#### RECORDS SUPPLIED

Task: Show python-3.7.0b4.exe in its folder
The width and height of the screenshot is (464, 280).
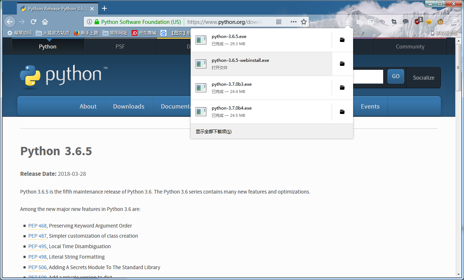Action: (x=342, y=112)
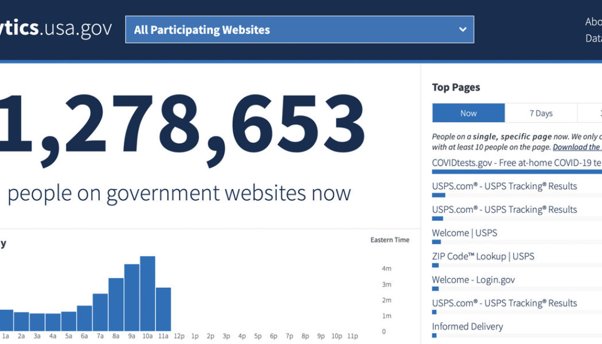Open the All Participating Websites dropdown
This screenshot has width=602, height=344.
298,29
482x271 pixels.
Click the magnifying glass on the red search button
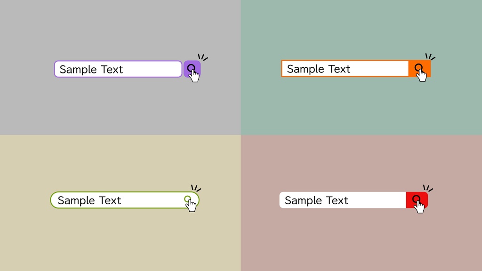click(416, 199)

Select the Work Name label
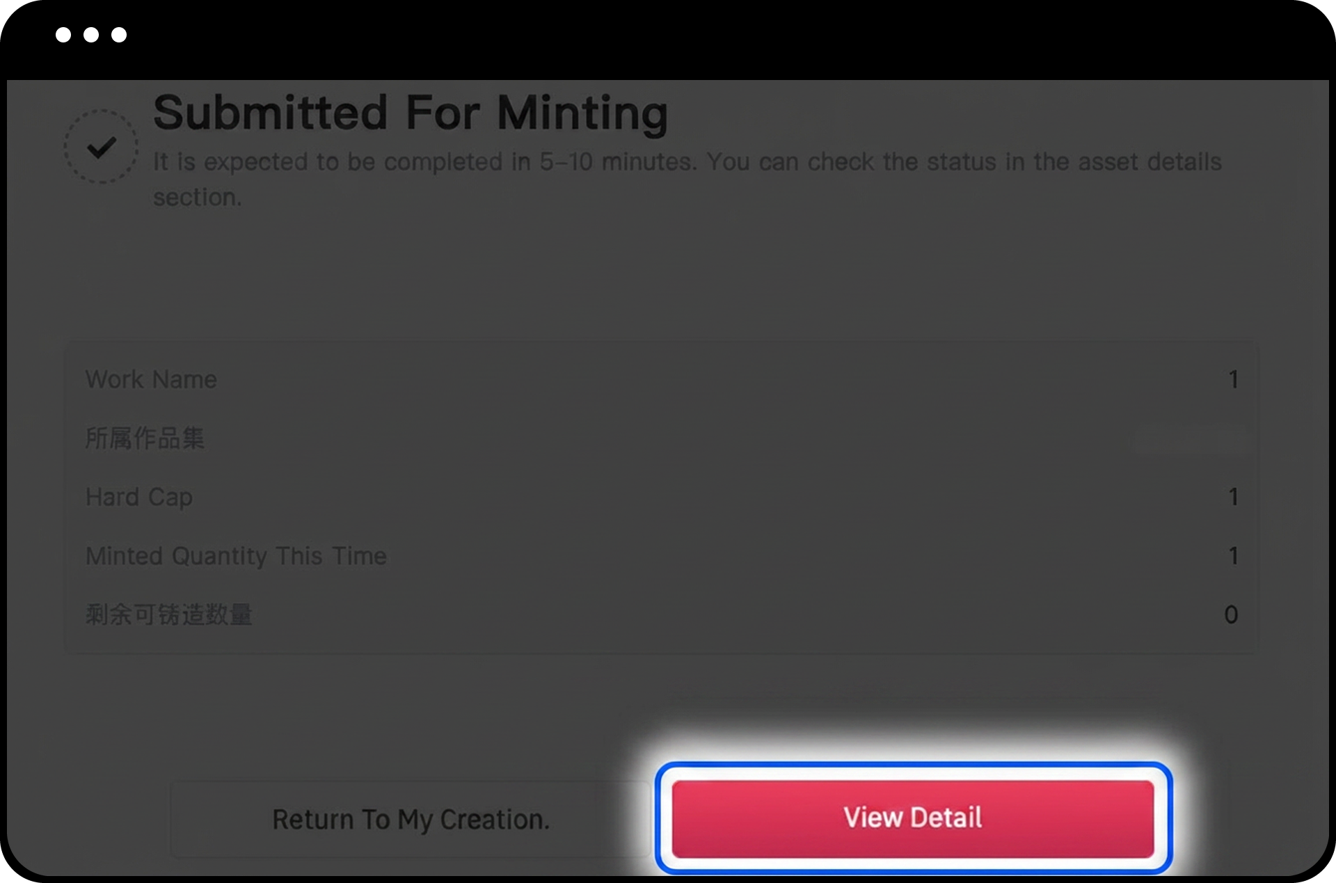click(x=151, y=380)
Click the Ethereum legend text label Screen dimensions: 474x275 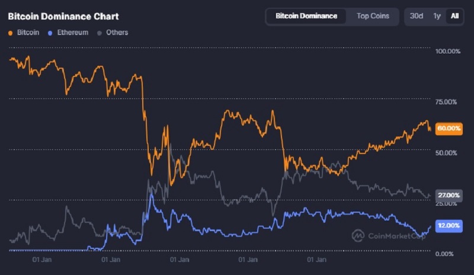[71, 33]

########

## TASK GOAL
Quote the records above exactly, from the first line through the line containing "482x271 pixels.", and leave out the pictures.

## EXERCISE OUTPUT
Task: Show python-3.7.0b4.exe in its folder
The width and height of the screenshot is (464, 280).
Action: (x=342, y=112)
Open the All Participating Websites dropdown
This screenshot has width=602, height=344.
298,29
482x271 pixels.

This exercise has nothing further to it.